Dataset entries
· · ·
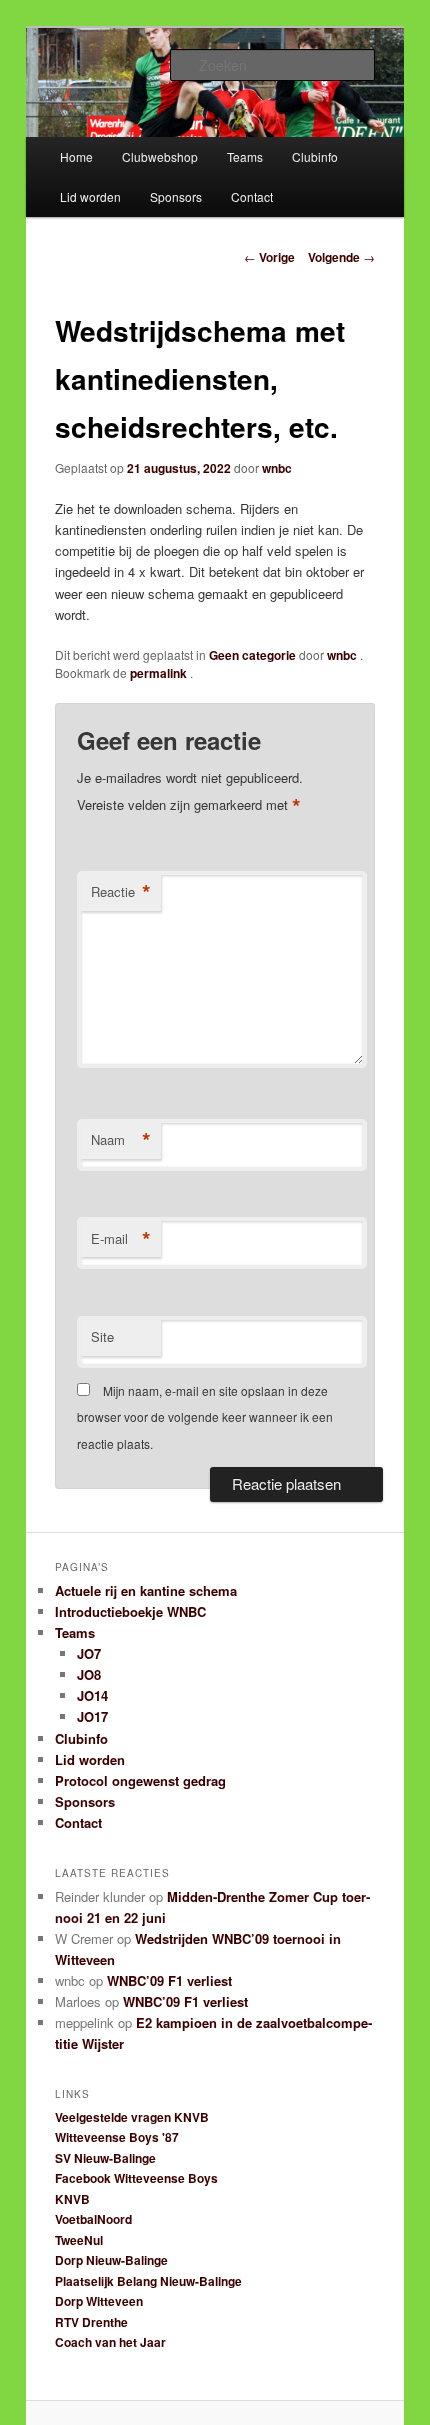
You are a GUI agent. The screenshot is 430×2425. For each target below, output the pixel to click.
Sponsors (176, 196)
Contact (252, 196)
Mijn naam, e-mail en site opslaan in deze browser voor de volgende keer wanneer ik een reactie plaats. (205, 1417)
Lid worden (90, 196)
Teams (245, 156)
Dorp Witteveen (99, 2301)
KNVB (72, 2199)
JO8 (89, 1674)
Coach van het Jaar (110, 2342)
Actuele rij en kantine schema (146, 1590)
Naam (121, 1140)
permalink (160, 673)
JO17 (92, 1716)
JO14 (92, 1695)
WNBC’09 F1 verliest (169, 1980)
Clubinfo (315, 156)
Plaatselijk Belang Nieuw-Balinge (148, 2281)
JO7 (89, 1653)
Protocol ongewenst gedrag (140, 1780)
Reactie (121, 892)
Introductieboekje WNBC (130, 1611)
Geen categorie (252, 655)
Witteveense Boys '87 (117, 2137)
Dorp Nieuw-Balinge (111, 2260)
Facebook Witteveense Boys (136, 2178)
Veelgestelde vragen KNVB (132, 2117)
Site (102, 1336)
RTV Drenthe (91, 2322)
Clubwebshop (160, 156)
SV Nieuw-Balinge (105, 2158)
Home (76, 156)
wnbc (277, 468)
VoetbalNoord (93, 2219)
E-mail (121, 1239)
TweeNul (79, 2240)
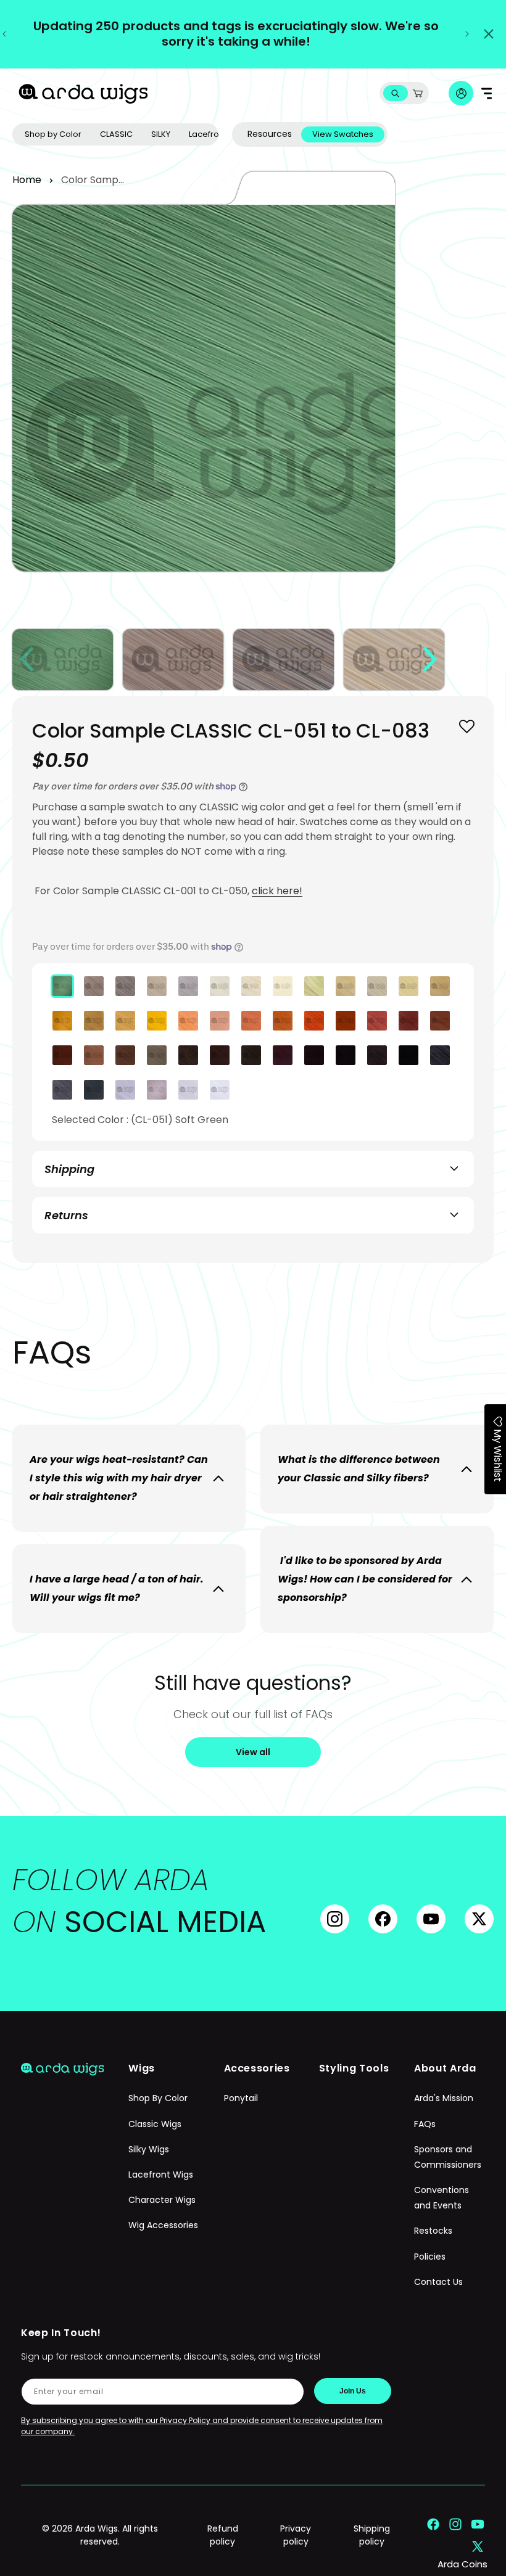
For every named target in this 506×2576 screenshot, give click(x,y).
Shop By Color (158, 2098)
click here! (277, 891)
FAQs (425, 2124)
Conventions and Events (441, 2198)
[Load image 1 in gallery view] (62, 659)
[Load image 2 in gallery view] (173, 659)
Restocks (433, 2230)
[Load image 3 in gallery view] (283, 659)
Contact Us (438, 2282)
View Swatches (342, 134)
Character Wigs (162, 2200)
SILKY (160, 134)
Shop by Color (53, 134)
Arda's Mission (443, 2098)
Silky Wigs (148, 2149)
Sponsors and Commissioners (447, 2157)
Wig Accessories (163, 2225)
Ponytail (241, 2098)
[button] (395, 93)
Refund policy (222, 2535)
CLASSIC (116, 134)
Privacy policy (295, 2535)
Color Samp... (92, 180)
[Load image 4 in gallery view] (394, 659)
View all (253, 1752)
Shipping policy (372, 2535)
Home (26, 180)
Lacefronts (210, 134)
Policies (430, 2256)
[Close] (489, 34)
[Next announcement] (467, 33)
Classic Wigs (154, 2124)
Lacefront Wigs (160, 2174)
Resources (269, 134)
· · ·
> _ACTION ITEM_:
Every record must be duplicated exactly, except for the pictures, which are left out.

> _RESULT_:
You are a GUI agent. The screenshot is 430×2425. For each target below, output the pixel to click.
Sponsors (176, 196)
Contact (252, 196)
Mijn naam, e-mail en site opslaan in deze browser voor de volgende keer wanneer ik een reactie plaats. (205, 1417)
Lid worden (90, 196)
Teams (245, 156)
Dorp Witteveen (99, 2301)
KNVB (72, 2199)
JO8 (89, 1674)
Coach van het Jaar (110, 2342)
Actuele rij en kantine schema (146, 1590)
Naam (121, 1140)
permalink (160, 673)
JO17 (92, 1716)
JO14 (92, 1695)
WNBC’09 F1 verliest (169, 1980)
Clubinfo (315, 156)
Plaatselijk Belang Nieuw-Balinge (148, 2281)
JO7 (89, 1653)
Protocol ongewenst gedrag (140, 1780)
Reactie (121, 892)
Introductieboekje WNBC (130, 1611)
Geen categorie (252, 655)
Witteveense Boys '87 (117, 2137)
Dorp Nieuw-Balinge (111, 2260)
Facebook Witteveense Boys (136, 2178)
Veelgestelde vragen KNVB (132, 2117)
Site (102, 1336)
RTV Drenthe (91, 2322)
Clubwebshop (160, 156)
SV Nieuw-Balinge (105, 2158)
Home (76, 156)
wnbc (277, 468)
VoetbalNoord (93, 2219)
E-mail (121, 1239)
TweeNul (79, 2240)
For every named target in this 506×2576 screenshot, give click(x,y).
Shop By Color (158, 2098)
click here! (277, 891)
FAQs (425, 2124)
Conventions and Events (441, 2198)
[Load image 1 in gallery view] (62, 659)
[Load image 2 in gallery view] (173, 659)
Restocks (433, 2230)
[Load image 3 in gallery view] (283, 659)
Contact Us (438, 2282)
View Swatches (342, 134)
Character Wigs (162, 2200)
SILKY (160, 134)
Shop by Color (53, 134)
Arda's Mission (443, 2098)
Silky Wigs (148, 2149)
Sponsors and Commissioners (447, 2157)
Wig Accessories (163, 2225)
Ponytail (241, 2098)
[button] (395, 93)
Refund policy (222, 2535)
CLASSIC (116, 134)
Privacy policy (295, 2535)
Color Samp... (92, 180)
[Load image 4 in gallery view] (394, 659)
View all (253, 1752)
Shipping policy (372, 2535)
Home (26, 180)
Lacefronts (210, 134)
Policies (430, 2256)
[Close] (489, 34)
[Next announcement] (467, 33)
Classic Wigs (154, 2124)
Lacefront Wigs (160, 2174)
Resources (269, 134)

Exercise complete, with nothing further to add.